Practitioner claims will be processed in the following manner:

  1. Full payment – Modifier U7, and procedure code documented on the claim when delivery less than 39 weeks gestation and medically necessary.
  2. Full payment – Modifiers U8 and UB jointly documented on claim with procedure code when spontaneous delivery between 37 and 39 weeks gestation.
  3. Full payment – Modifier U9, and procedure code documented on the claim when delivery is at or greater than 39 weeks’ gestation.
  4. 75% reduction – Modifier U8 only, with procedure code indicates less than 39 weeks gestation.
  5. Claim denied – No modifier documented on the claim.

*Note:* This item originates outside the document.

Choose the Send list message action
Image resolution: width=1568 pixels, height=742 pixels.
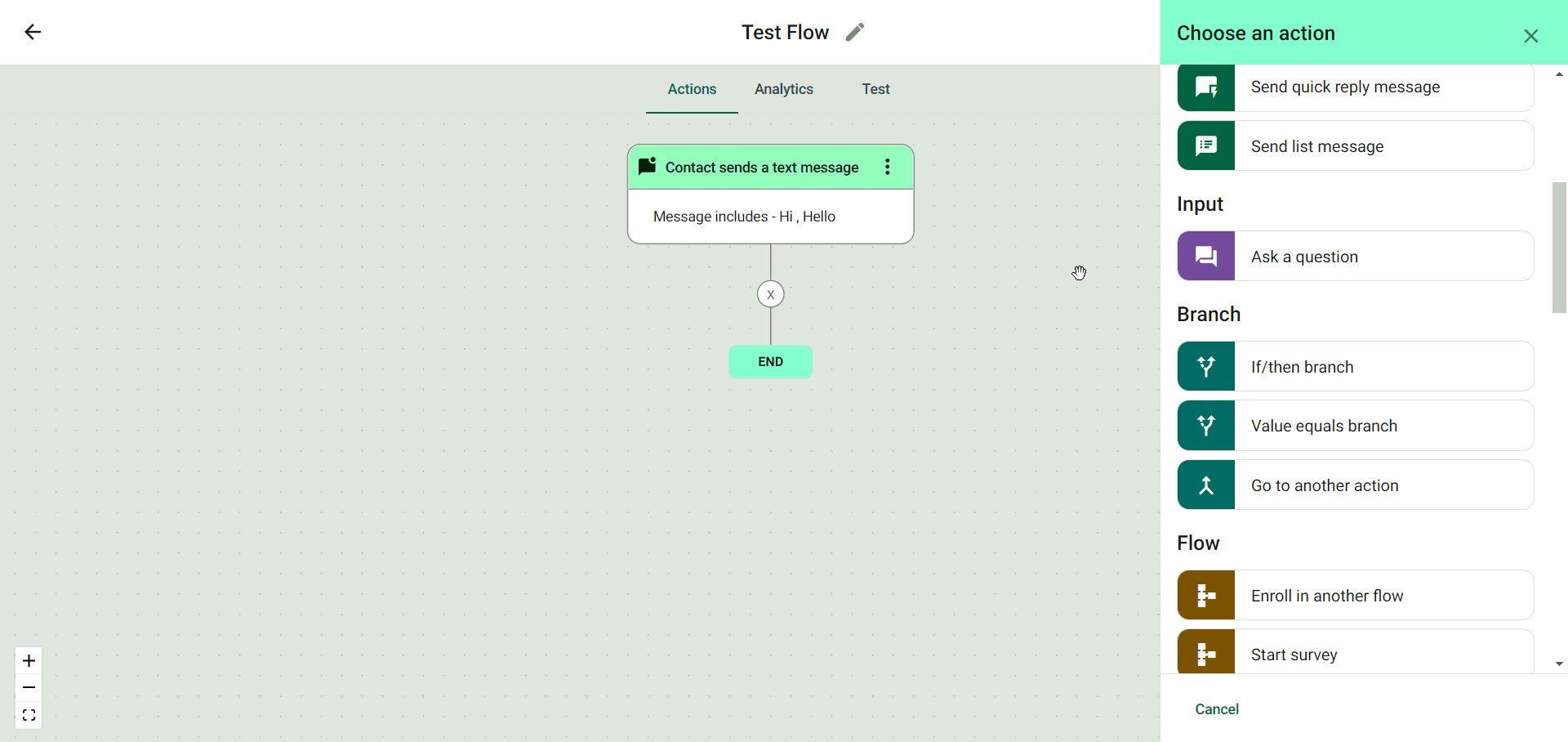(1356, 146)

  • Clams billed with modifier UB must also contain modifier U8. If the claim is billed with modifier UB only, then the claim will be denied.
  • Important Note: All elective C-section and induction of labor services require prior approval.

INPATIENT HOSPITAL CLAIMS

All C-sections and inductions of labor, whether prior to, at, or after 39 weeks gestation, require the use of a condition code (81, 82 or 83). For all spontaneous labor under 39 weeks gestation resulting in a C-Section delivery, please report condition code 81.

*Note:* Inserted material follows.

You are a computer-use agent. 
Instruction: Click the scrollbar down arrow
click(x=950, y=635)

Table 3 in this article contains the ICD-10 procedure codes requiring a condition code regardless of gestational age. Table 4 provides this information by DRG codes.

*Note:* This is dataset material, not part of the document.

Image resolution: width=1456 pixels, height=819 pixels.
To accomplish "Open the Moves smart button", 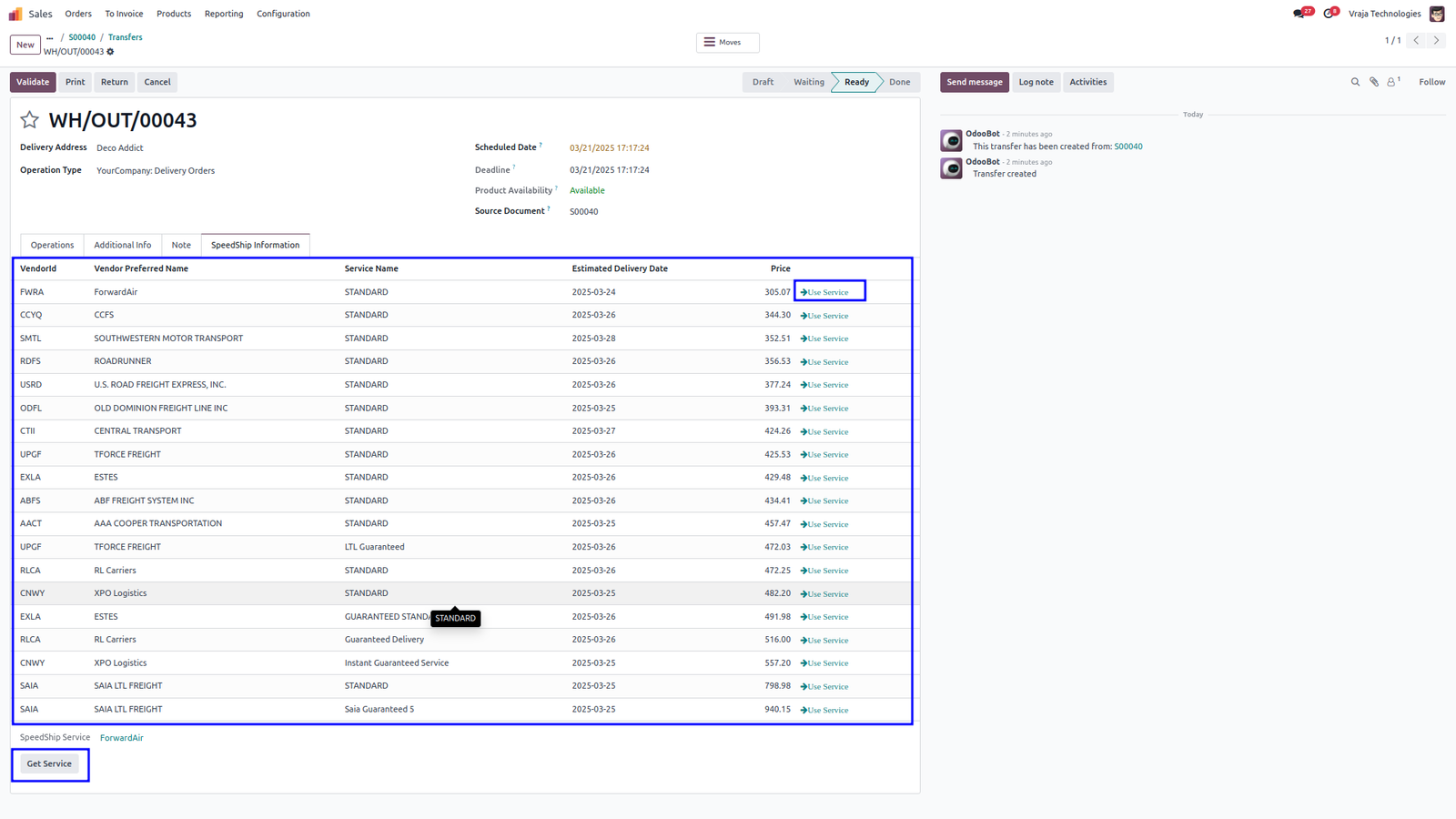I will 727,43.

Table 3: The following ICD-10 procedure codes and condition codes represent elective C-section and elective induction of labor services
ICD-10 Procedure Code Description
10900ZC Drainage of amniotic fluid, therapeutic from products of conception, open approach.
10903ZC Drainage of amniotic fluid, therapeutic from products of conception, percutaneous approach.
10904ZC Drainage of amniotic fluid, therapeutic from products of conception, endoscopic approach.
10907ZC Drainage of amniotic fluid, therapeutic, from products of conception, via natural or artificial opening.
10908ZC Drainage of amniotic fluid, therapeutic from products of conception, via natural or artificial opening endoscopic.
0U7C7ZZ Dilation of cervix, via natural or artificial opening.
3E030VJ Introduction of other hormone into peripheral vein, open approach.
3E033VJ Introduction of other hormone into peripheral vein, percutaneous approach (New code 10/01/2017).
3E0P7VZ Introduction of hormone into female reproductive, via natural or artificial opening.
3E0P7GC Introduction of other therapeutic substance into female reproductive, via natural or artificial opening.
10D00Z0 Extraction of products of conception, classical open approach.
10D00Z1 Extraction of products of conception, low cervical, open approach.
10D00Z2 Extraction of products of conception, extra peritoneal, open approach.
Table 4: The following APR/DRG codes and condition codes represent elective C-section and elective induction of labor services:
If DRG Code is... Then Service is…
540 Elective C-Section
541, 542, 560 Induction of Labor
Table 5: The following condition codes should be used for elective C-section and induction of labor for all obstetrical deliveries. These condition codes identify gestational age:
Condition Code Description
81 C-Section or induction performed at less than 39 weeks gestation for medical necessity.
82 Gestation less than 39 weeks, Elective C-section/Induction.
83 Gestation at or greater than 39 weeks, Elective C-section/Induction.

Hospital claims are processed as follows:

  1. The following claims are considered payable with no reduction in payment:
    Condition Code Description
    81 C-Section or induction performed at less than 39 weeks gestation for medical necessity.
    83 Gestation at or greater than 39 weeks, Elective C-section/Induction.
  2. Claims billed with condition code 82 are subject to payment reduction:
    Condition Code Description
    82 Gestation less than 39 weeks, Elective C-section/Induction.
  3. Claim denied – No condition code documented on the claim.
  • Important Note: All elective C-section and induction of labor services require prior approval.